About $270 billion in commercial real estate loans are coming due this year, data service Trepp reported.
Additional empty office space could force landlords to cut their rental rates even more, CNN speculated, which could lead to more landlords defaulting on their loans, a trend already underway. (See “Top Private Equity Firm Defaults on Two Office Towers,” (21 Feb 2023) and “Office Tower Owner Defaults on $1.7 Billion in Mortgages” (28 Feb 2023).
“WeWork’s bankruptcy is another huge problem for the office market to contend with,” Stijn van Nieuwerburgh, real estate professor at Columbia University’s business school, said to CNN.
Defaults and lowered property values could damage small and regional U.S. banks, which hold more than half of America’s commercial property loans.

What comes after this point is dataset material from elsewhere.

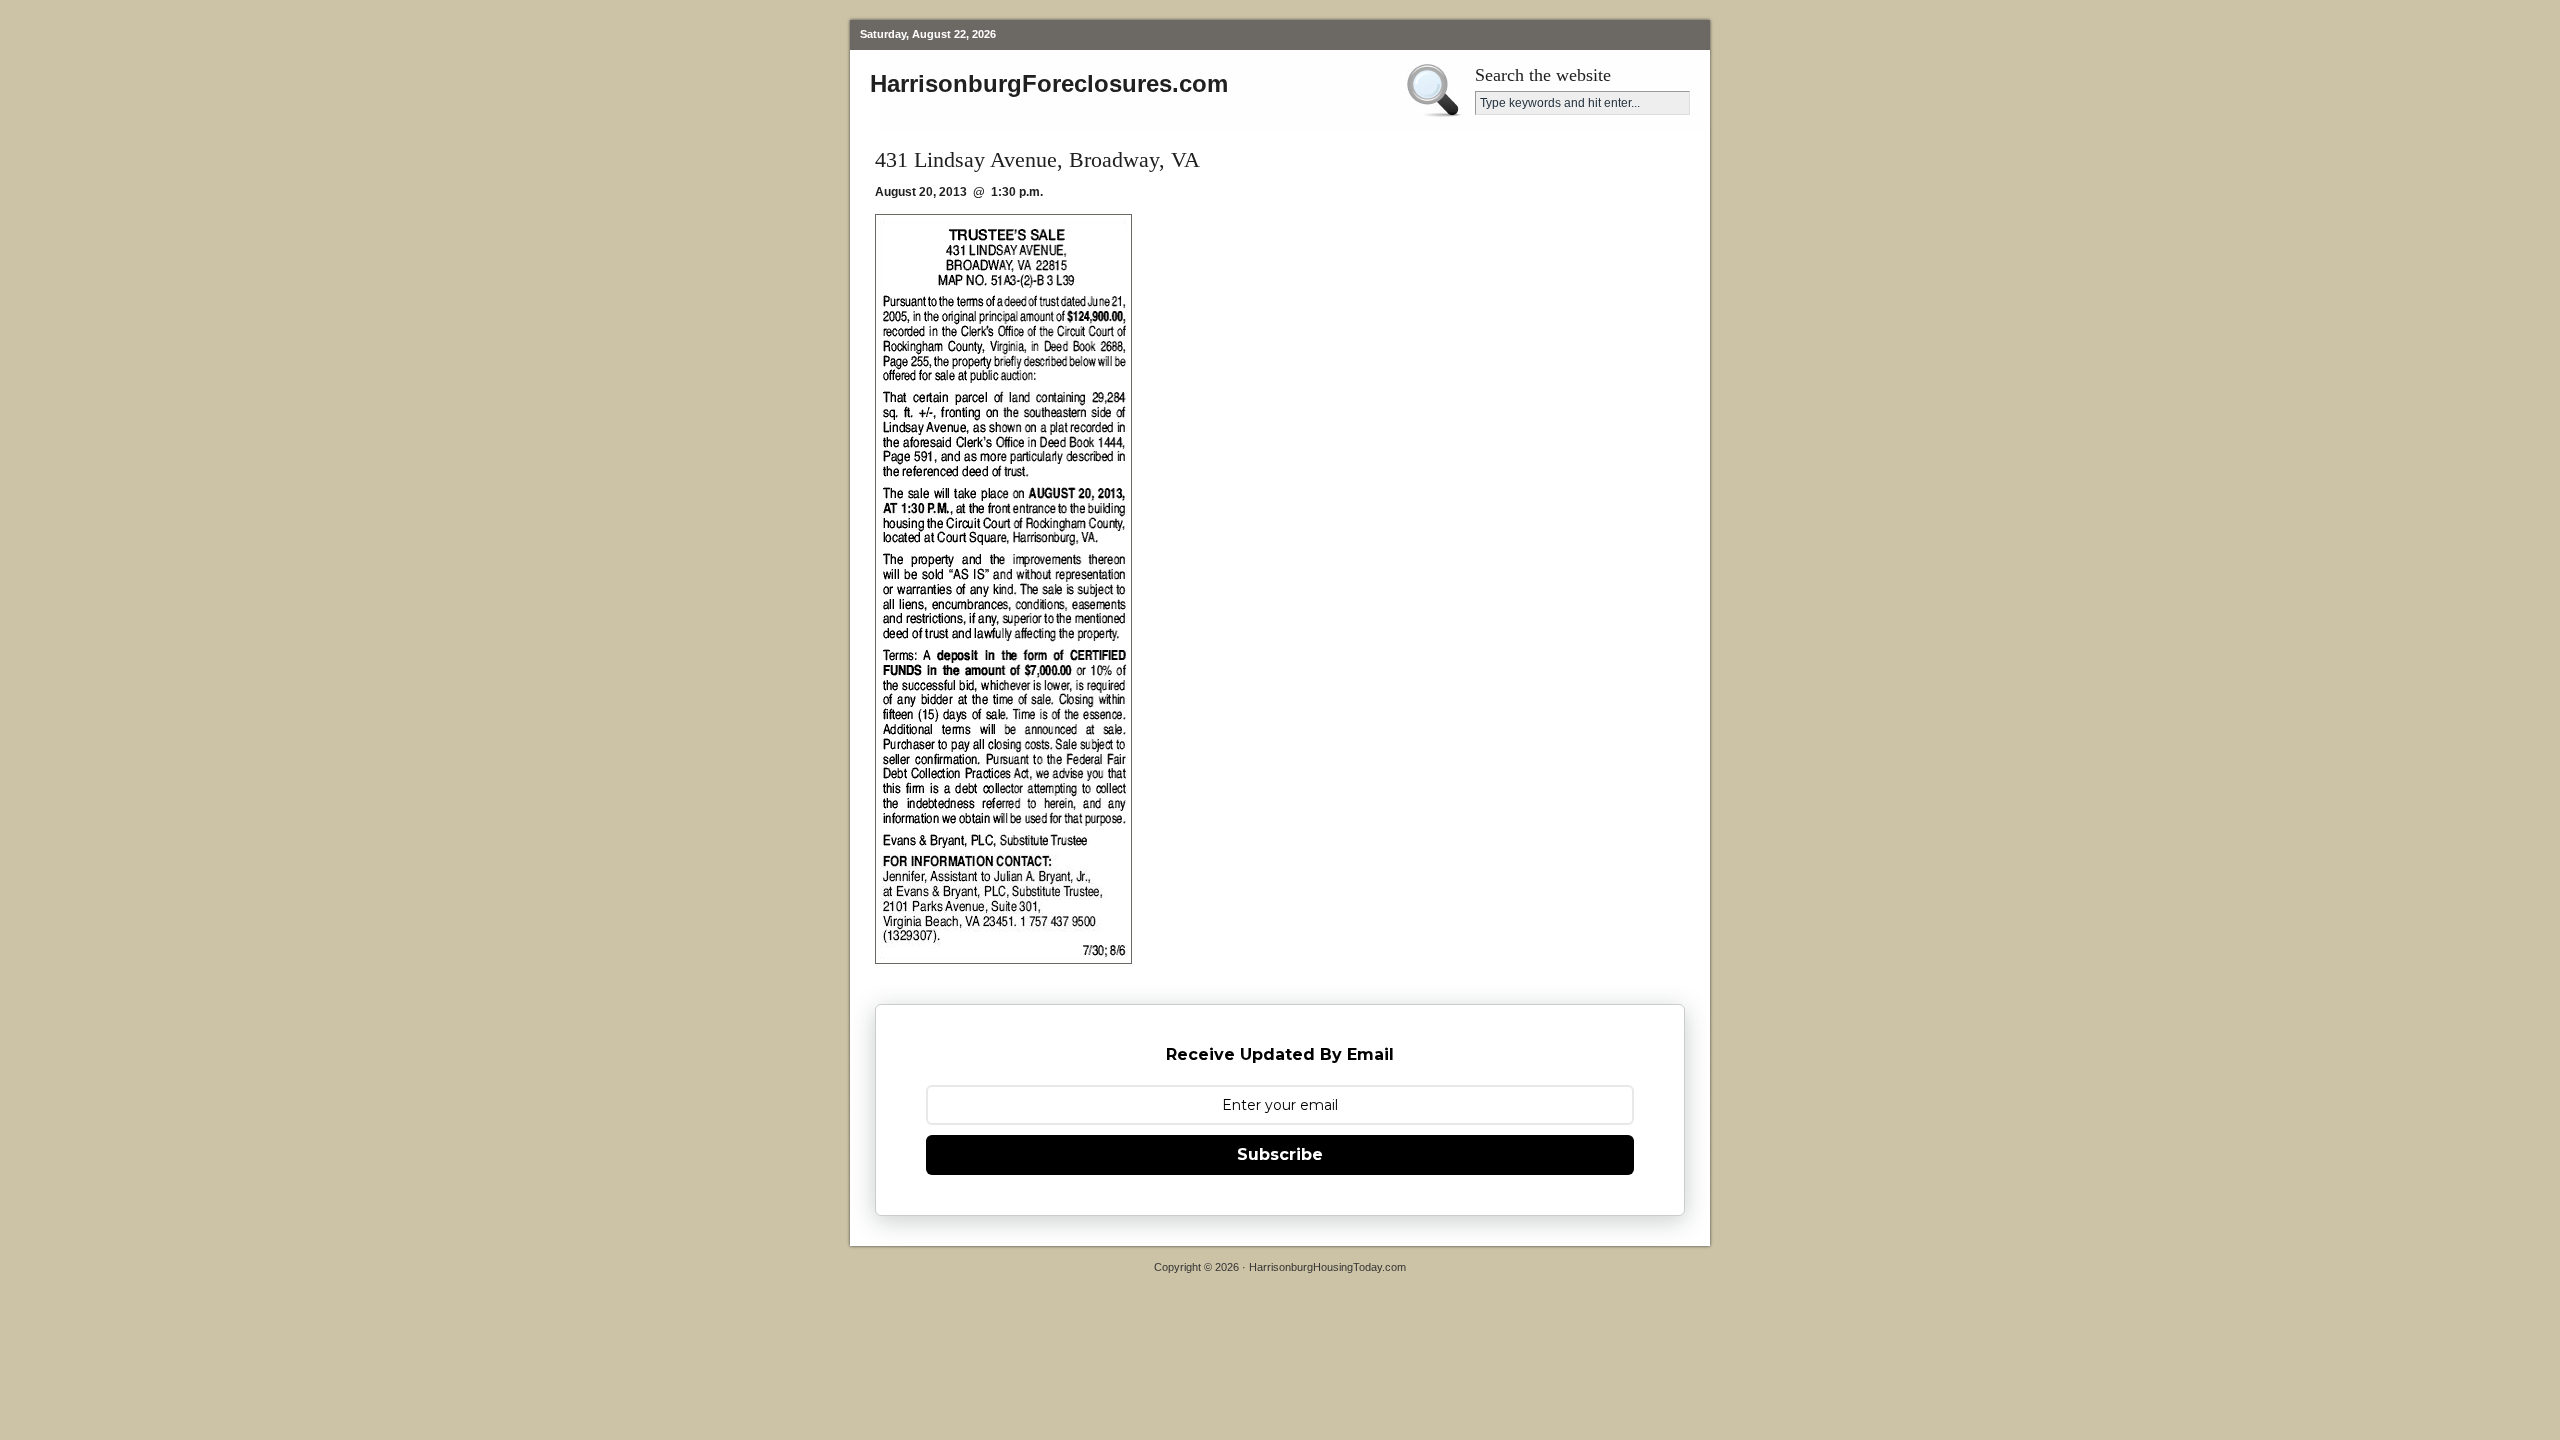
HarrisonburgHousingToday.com (1327, 1267)
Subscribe (1280, 1154)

Losses on those loans, coupled with more than an estimated $400 billion in unrealized losses on low-yield bonds bought during the COVID era, could put many more banks at risk of failure.
Investors’ anxieties about the health of the banking sector grew after three U.S banks failed within two weeks of each other last spring, prompting depositors to shift tens of billions of dollars in deposits out of banks and into money market funds, as we have documented in “Cash Flight to Money Market Funds Worsens Banks’ Plight” (4 Apr 2023) and “Money Market Funds Up $1 Trillion This Year” (19 Sep 2023).
In any case, the imploding commercial property market and resulting defaults could lead banks to make fewer loans, shrinking overall economic activity.
Ultimately, any such problems will encompass city budgets. Lower property values and abandoned buildings cut property tax revenues that, in turn, will force cuts in services to city residents.
TRENDPOST: New York City derives 21 percent of its annual budget from taxes on office buildings. Illustrating that a bad situation is getting much worse, foot traffic in Manhattan is down 33 percent from pre-COVID War levels. Thus, it is not only a loss in taxes from the Office Building Bust, with foot traffic down so too are sales taxes. The longer this persists the more businesses will go out of business, which will in turn drain more of the city’s tax revenue.